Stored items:
- Opening Delimiter -

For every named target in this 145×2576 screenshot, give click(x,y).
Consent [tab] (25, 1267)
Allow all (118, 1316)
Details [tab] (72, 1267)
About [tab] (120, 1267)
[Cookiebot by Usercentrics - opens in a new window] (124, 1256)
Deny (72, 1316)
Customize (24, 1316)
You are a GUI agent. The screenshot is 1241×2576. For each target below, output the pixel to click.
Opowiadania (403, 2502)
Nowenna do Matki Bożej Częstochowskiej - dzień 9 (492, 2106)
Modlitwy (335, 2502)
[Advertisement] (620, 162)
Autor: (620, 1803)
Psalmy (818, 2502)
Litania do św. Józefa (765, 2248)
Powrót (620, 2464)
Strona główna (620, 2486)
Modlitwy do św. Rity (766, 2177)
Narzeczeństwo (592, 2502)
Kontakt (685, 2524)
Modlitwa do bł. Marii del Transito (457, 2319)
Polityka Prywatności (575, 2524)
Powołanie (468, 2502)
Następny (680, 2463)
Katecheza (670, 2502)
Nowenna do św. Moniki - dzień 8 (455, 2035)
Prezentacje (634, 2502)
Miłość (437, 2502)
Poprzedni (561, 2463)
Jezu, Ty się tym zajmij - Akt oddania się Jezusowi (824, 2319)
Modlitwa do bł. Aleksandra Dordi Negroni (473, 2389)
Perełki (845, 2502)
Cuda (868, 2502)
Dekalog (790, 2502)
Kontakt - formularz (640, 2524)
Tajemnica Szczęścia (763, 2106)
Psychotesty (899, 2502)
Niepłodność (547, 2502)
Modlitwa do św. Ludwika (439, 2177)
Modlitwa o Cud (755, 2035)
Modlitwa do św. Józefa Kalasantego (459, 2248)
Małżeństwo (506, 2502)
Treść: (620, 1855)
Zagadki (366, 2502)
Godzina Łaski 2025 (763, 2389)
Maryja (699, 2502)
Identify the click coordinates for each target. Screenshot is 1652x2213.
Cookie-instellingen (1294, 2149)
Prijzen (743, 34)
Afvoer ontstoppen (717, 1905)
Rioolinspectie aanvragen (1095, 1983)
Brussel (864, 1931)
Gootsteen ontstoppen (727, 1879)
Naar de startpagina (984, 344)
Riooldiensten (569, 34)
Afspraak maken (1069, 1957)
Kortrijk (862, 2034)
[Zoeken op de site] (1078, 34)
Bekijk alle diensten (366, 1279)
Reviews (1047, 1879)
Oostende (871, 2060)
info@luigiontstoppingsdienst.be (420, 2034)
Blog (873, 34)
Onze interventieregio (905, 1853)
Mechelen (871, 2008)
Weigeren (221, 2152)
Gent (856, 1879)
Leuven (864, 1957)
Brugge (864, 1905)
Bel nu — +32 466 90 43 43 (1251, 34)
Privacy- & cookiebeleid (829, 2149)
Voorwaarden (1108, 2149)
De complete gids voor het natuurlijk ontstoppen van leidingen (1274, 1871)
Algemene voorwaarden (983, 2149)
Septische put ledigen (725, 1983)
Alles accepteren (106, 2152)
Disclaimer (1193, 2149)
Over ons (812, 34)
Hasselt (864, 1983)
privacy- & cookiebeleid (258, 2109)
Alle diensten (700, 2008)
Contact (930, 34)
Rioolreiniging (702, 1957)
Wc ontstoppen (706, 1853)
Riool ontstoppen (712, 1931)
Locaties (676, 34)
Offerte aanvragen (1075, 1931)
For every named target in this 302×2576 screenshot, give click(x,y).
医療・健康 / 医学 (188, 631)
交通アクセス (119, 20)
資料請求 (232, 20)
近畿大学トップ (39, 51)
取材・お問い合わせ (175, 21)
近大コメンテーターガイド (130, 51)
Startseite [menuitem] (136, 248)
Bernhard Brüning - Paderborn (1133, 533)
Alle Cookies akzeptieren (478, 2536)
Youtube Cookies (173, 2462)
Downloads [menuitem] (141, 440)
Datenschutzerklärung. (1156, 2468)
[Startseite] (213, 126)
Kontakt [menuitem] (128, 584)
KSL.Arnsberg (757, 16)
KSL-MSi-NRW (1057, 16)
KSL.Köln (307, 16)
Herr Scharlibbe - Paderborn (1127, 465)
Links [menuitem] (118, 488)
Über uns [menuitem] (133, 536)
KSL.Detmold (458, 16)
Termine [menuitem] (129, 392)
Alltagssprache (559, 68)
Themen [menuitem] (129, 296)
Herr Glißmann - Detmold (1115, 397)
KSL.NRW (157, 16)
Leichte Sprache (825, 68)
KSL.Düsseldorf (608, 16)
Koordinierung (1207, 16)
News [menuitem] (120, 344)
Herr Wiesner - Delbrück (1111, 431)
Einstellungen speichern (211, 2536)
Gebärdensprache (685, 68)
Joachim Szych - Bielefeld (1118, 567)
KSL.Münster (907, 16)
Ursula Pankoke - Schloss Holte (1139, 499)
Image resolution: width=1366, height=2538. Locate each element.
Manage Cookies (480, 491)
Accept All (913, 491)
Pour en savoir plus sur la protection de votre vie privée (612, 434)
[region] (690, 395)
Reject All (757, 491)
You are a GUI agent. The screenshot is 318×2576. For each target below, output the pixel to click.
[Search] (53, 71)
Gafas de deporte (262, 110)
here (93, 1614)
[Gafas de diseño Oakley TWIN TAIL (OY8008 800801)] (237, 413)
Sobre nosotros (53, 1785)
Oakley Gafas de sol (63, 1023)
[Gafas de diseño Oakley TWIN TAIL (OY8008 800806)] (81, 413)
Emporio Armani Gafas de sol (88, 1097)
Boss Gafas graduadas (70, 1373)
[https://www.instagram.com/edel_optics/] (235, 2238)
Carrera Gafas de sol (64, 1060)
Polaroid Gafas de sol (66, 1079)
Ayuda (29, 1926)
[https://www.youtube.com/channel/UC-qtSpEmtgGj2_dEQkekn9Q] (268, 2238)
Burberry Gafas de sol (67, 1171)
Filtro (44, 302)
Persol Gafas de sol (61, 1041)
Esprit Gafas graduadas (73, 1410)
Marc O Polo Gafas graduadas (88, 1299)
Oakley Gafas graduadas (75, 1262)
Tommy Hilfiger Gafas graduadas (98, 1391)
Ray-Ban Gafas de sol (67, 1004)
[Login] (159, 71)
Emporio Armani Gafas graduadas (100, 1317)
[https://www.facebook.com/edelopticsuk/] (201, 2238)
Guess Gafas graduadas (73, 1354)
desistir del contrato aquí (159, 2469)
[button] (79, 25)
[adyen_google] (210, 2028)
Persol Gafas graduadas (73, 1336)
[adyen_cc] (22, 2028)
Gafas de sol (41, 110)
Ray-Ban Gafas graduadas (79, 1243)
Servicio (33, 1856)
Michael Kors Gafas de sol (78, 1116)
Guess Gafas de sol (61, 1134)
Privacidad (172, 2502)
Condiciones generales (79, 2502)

- Closing Delimiter -

Print again the lines of the entries above that fall between the line holding "Nowenna do św. Moniki - dzień 8 (455, 2035)" and the line holding "privacy- & cookiebeleid (258, 2109)", inclusive, exactly as they stand.

Nowenna do św. Moniki - dzień 8 (455, 2035)
Prezentacje (634, 2502)
Miłość (437, 2502)
Poprzedni (561, 2463)
Jezu, Ty się tym zajmij - Akt oddania się Jezusowi (824, 2319)
Modlitwa do bł. Aleksandra Dordi Negroni (473, 2389)
Perełki (845, 2502)
Cuda (868, 2502)
Dekalog (790, 2502)
Kontakt - formularz (640, 2524)
Tajemnica Szczęścia (763, 2106)
Psychotesty (899, 2502)
Niepłodność (547, 2502)
Modlitwa do św. Ludwika (439, 2177)
Modlitwa o Cud (755, 2035)
Modlitwa do św. Józefa Kalasantego (459, 2248)
Małżeństwo (506, 2502)
Treść: (620, 1855)
Zagadki (366, 2502)
Godzina Łaski 2025 (763, 2389)
Maryja (699, 2502)
Identify the click coordinates for each target. Screenshot is 1652x2213.
Cookie-instellingen (1294, 2149)
Prijzen (743, 34)
Afvoer ontstoppen (717, 1905)
Rioolinspectie aanvragen (1095, 1983)
Brussel (864, 1931)
Gootsteen ontstoppen (727, 1879)
Naar de startpagina (984, 344)
Riooldiensten (569, 34)
Afspraak maken (1069, 1957)
Kortrijk (862, 2034)
[Zoeken op de site] (1078, 34)
Bekijk alle diensten (366, 1279)
Reviews (1047, 1879)
Oostende (871, 2060)
info@luigiontstoppingsdienst.be (420, 2034)
Blog (873, 34)
Onze interventieregio (905, 1853)
Mechelen (871, 2008)
Weigeren (221, 2152)
Gent (856, 1879)
Leuven (864, 1957)
Brugge (864, 1905)
Bel nu — +32 466 90 43 43 (1251, 34)
Privacy- & cookiebeleid (829, 2149)
Voorwaarden (1108, 2149)
De complete gids voor het natuurlijk ontstoppen van leidingen (1274, 1871)
Algemene voorwaarden (983, 2149)
Septische put ledigen (725, 1983)
Alles accepteren (106, 2152)
Disclaimer (1193, 2149)
Over ons (812, 34)
Hasselt (864, 1983)
privacy- & cookiebeleid (258, 2109)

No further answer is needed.